● Goal
Please rewrite the listing below with "Haiphong" in place of every "Hải Phòng", leaving everything else unchanged.

----- Data records -----

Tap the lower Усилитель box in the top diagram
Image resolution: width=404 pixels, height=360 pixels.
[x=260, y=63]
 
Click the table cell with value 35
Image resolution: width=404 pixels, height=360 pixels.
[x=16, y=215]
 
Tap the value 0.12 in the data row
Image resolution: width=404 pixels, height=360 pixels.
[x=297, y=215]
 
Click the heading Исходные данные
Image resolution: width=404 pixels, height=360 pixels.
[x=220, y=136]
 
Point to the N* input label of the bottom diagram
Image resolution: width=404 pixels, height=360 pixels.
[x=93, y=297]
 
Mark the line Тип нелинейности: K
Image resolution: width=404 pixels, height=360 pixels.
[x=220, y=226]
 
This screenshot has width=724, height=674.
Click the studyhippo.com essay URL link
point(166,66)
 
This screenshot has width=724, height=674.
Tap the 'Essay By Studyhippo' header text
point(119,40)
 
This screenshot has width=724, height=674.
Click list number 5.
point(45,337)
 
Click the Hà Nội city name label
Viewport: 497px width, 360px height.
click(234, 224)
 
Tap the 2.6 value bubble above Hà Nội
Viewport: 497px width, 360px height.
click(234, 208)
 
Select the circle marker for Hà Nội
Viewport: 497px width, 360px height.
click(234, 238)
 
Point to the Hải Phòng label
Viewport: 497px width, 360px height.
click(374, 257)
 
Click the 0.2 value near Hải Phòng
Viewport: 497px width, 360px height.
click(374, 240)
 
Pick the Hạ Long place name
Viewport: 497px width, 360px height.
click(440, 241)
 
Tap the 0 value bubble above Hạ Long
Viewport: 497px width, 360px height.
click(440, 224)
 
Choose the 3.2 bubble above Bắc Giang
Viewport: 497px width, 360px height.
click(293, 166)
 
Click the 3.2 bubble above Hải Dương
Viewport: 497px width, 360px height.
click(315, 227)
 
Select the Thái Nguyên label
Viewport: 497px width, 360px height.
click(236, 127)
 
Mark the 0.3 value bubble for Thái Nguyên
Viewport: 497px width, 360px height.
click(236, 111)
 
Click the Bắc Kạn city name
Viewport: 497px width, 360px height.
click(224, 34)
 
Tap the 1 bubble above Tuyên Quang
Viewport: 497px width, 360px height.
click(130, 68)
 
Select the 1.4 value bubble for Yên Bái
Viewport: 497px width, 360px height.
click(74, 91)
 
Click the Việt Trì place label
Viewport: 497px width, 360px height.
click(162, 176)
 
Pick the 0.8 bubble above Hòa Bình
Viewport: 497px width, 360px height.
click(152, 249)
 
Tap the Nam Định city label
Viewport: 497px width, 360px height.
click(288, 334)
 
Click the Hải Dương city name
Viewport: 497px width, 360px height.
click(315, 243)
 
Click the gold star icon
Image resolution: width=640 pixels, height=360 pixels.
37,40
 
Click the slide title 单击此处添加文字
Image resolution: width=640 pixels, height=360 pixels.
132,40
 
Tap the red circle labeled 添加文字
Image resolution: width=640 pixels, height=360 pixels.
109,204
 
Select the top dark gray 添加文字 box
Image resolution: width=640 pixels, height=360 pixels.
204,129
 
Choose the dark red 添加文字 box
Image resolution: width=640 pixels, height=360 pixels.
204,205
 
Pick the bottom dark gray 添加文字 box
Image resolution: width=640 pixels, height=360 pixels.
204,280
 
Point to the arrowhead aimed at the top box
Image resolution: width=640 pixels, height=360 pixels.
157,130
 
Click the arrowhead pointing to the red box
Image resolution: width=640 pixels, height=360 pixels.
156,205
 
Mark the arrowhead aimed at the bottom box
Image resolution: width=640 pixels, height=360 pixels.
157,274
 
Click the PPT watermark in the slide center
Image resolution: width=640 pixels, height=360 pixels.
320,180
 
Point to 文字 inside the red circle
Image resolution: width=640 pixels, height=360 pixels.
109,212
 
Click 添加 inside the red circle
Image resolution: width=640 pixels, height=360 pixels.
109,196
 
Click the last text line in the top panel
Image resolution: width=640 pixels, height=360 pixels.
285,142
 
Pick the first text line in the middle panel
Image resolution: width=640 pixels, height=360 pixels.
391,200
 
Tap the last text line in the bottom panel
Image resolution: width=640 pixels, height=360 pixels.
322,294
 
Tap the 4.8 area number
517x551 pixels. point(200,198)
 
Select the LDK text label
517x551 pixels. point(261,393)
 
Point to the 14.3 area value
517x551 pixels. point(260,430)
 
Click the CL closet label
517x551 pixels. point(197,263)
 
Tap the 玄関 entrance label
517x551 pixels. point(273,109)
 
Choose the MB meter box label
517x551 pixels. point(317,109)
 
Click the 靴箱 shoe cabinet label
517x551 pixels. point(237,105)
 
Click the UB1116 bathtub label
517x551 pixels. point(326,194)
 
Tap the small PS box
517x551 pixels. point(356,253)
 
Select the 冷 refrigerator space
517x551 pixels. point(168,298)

-----

● Correct response
Tap the lower Усилитель box in the top diagram
Image resolution: width=404 pixels, height=360 pixels.
[x=260, y=63]
 
Click the table cell with value 35
Image resolution: width=404 pixels, height=360 pixels.
[x=16, y=215]
 
Tap the value 0.12 in the data row
Image resolution: width=404 pixels, height=360 pixels.
[x=297, y=215]
 
Click the heading Исходные данные
Image resolution: width=404 pixels, height=360 pixels.
[x=220, y=136]
 
Point to the N* input label of the bottom diagram
Image resolution: width=404 pixels, height=360 pixels.
[x=93, y=297]
 
Mark the line Тип нелинейности: K
Image resolution: width=404 pixels, height=360 pixels.
[x=220, y=226]
 
This screenshot has width=724, height=674.
Click the studyhippo.com essay URL link
point(166,66)
 
This screenshot has width=724, height=674.
Tap the 'Essay By Studyhippo' header text
point(119,40)
 
This screenshot has width=724, height=674.
Click list number 5.
point(45,337)
 
Click the Hà Nội city name label
Viewport: 497px width, 360px height.
click(234, 224)
 
Tap the 2.6 value bubble above Hà Nội
Viewport: 497px width, 360px height.
click(234, 208)
 
Select the circle marker for Hà Nội
Viewport: 497px width, 360px height.
click(234, 238)
 
Point to the Haiphong label
Viewport: 497px width, 360px height.
click(374, 257)
 
Click the 0.2 value near Haiphong
Viewport: 497px width, 360px height.
click(374, 240)
 
Pick the Hạ Long place name
Viewport: 497px width, 360px height.
click(440, 241)
 
Tap the 0 value bubble above Hạ Long
Viewport: 497px width, 360px height.
click(440, 224)
 
Choose the 3.2 bubble above Bắc Giang
Viewport: 497px width, 360px height.
click(293, 166)
 
Click the 3.2 bubble above Hải Dương
Viewport: 497px width, 360px height.
click(315, 227)
 
Select the Thái Nguyên label
Viewport: 497px width, 360px height.
click(236, 127)
 
Mark the 0.3 value bubble for Thái Nguyên
Viewport: 497px width, 360px height.
click(236, 111)
 
Click the Bắc Kạn city name
Viewport: 497px width, 360px height.
click(224, 34)
 
Tap the 1 bubble above Tuyên Quang
Viewport: 497px width, 360px height.
click(130, 68)
 
Select the 1.4 value bubble for Yên Bái
Viewport: 497px width, 360px height.
click(74, 91)
 
Click the Việt Trì place label
Viewport: 497px width, 360px height.
click(162, 176)
 
Pick the 0.8 bubble above Hòa Bình
Viewport: 497px width, 360px height.
click(152, 249)
 
Tap the Nam Định city label
Viewport: 497px width, 360px height.
click(288, 334)
 
Click the Hải Dương city name
Viewport: 497px width, 360px height.
click(315, 243)
 
Click the gold star icon
Image resolution: width=640 pixels, height=360 pixels.
37,40
 
Click the slide title 单击此处添加文字
Image resolution: width=640 pixels, height=360 pixels.
132,40
 
Tap the red circle labeled 添加文字
Image resolution: width=640 pixels, height=360 pixels.
109,204
 
Select the top dark gray 添加文字 box
Image resolution: width=640 pixels, height=360 pixels.
204,129
 
Choose the dark red 添加文字 box
Image resolution: width=640 pixels, height=360 pixels.
204,205
 
Pick the bottom dark gray 添加文字 box
Image resolution: width=640 pixels, height=360 pixels.
204,280
 
Point to the arrowhead aimed at the top box
Image resolution: width=640 pixels, height=360 pixels.
157,130
 
Click the arrowhead pointing to the red box
Image resolution: width=640 pixels, height=360 pixels.
156,205
 
Mark the arrowhead aimed at the bottom box
Image resolution: width=640 pixels, height=360 pixels.
157,274
 
Click the PPT watermark in the slide center
Image resolution: width=640 pixels, height=360 pixels.
320,180
 
Point to 文字 inside the red circle
Image resolution: width=640 pixels, height=360 pixels.
109,212
 
Click 添加 inside the red circle
Image resolution: width=640 pixels, height=360 pixels.
109,196
 
Click the last text line in the top panel
Image resolution: width=640 pixels, height=360 pixels.
285,142
 
Pick the first text line in the middle panel
Image resolution: width=640 pixels, height=360 pixels.
391,200
 
Tap the last text line in the bottom panel
Image resolution: width=640 pixels, height=360 pixels.
322,294
 
Tap the 4.8 area number
517x551 pixels. point(200,198)
 
Select the LDK text label
517x551 pixels. point(261,393)
 
Point to the 14.3 area value
517x551 pixels. point(260,430)
 
Click the CL closet label
517x551 pixels. point(197,263)
 
Tap the 玄関 entrance label
517x551 pixels. point(273,109)
 
Choose the MB meter box label
517x551 pixels. point(317,109)
 
Click the 靴箱 shoe cabinet label
517x551 pixels. point(237,105)
 
Click the UB1116 bathtub label
517x551 pixels. point(326,194)
 
Tap the small PS box
517x551 pixels. point(356,253)
 
Select the 冷 refrigerator space
517x551 pixels. point(168,298)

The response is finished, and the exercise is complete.